◆ What is asked ◆
Put every line of the material below into a numbered list, omitting the blank lines.

— BEGIN The data —

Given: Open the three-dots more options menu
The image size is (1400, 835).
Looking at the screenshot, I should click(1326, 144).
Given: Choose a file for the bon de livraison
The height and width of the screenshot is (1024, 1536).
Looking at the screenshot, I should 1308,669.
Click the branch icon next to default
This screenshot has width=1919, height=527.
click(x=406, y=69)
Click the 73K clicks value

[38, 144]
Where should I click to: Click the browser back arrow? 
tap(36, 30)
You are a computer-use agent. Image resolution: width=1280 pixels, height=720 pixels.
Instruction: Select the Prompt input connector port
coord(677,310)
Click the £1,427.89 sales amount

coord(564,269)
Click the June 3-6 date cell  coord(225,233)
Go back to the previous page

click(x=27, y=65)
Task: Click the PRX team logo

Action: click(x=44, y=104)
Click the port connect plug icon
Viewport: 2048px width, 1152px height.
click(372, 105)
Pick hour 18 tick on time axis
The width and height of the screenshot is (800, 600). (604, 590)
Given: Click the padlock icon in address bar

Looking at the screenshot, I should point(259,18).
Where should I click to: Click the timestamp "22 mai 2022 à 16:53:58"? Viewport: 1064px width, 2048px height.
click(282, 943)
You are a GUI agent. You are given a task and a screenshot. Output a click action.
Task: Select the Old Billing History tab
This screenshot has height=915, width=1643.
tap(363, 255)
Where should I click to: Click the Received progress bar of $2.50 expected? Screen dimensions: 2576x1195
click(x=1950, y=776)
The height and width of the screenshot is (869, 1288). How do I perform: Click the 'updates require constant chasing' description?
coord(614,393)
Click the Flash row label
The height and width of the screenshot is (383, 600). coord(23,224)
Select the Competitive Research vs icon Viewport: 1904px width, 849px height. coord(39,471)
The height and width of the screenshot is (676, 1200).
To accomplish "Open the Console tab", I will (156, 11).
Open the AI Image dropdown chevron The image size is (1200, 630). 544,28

— END The data —

◆ Written answer ◆
1. Given: Open the three-dots more options menu
2. The image size is (1400, 835).
3. Looking at the screenshot, I should click(1326, 144).
4. Given: Choose a file for the bon de livraison
5. The height and width of the screenshot is (1024, 1536).
6. Looking at the screenshot, I should 1308,669.
7. Click the branch icon next to default
8. This screenshot has width=1919, height=527.
9. click(x=406, y=69)
10. Click the 73K clicks value
11. [38, 144]
12. Where should I click to: Click the browser back arrow? 
13. tap(36, 30)
14. You are a computer-use agent. Image resolution: width=1280 pixels, height=720 pixels.
15. Instruction: Select the Prompt input connector port
16. coord(677,310)
17. Click the £1,427.89 sales amount
18. coord(564,269)
19. Click the June 3-6 date cell  coord(225,233)
20. Go back to the previous page
21. click(x=27, y=65)
22. Task: Click the PRX team logo
23. Action: click(x=44, y=104)
24. Click the port connect plug icon
25. Viewport: 2048px width, 1152px height.
26. click(372, 105)
27. Pick hour 18 tick on time axis
28. The width and height of the screenshot is (800, 600). (604, 590)
29. Given: Click the padlock icon in address bar
30. Looking at the screenshot, I should point(259,18).
31. Where should I click to: Click the timestamp "22 mai 2022 à 16:53:58"? Viewport: 1064px width, 2048px height.
32. click(282, 943)
33. You are a GUI agent. You are given a task and a screenshot. Output a click action.
34. Task: Select the Old Billing History tab
35. This screenshot has height=915, width=1643.
36. tap(363, 255)
37. Where should I click to: Click the Received progress bar of $2.50 expected? Screen dimensions: 2576x1195
38. click(x=1950, y=776)
39. The height and width of the screenshot is (869, 1288). How do I perform: Click the 'updates require constant chasing' description?
40. coord(614,393)
41. Click the Flash row label
42. The height and width of the screenshot is (383, 600). coord(23,224)
43. Select the Competitive Research vs icon Viewport: 1904px width, 849px height. coord(39,471)
44. The height and width of the screenshot is (676, 1200).
45. To accomplish "Open the Console tab", I will (156, 11).
46. Open the AI Image dropdown chevron The image size is (1200, 630). 544,28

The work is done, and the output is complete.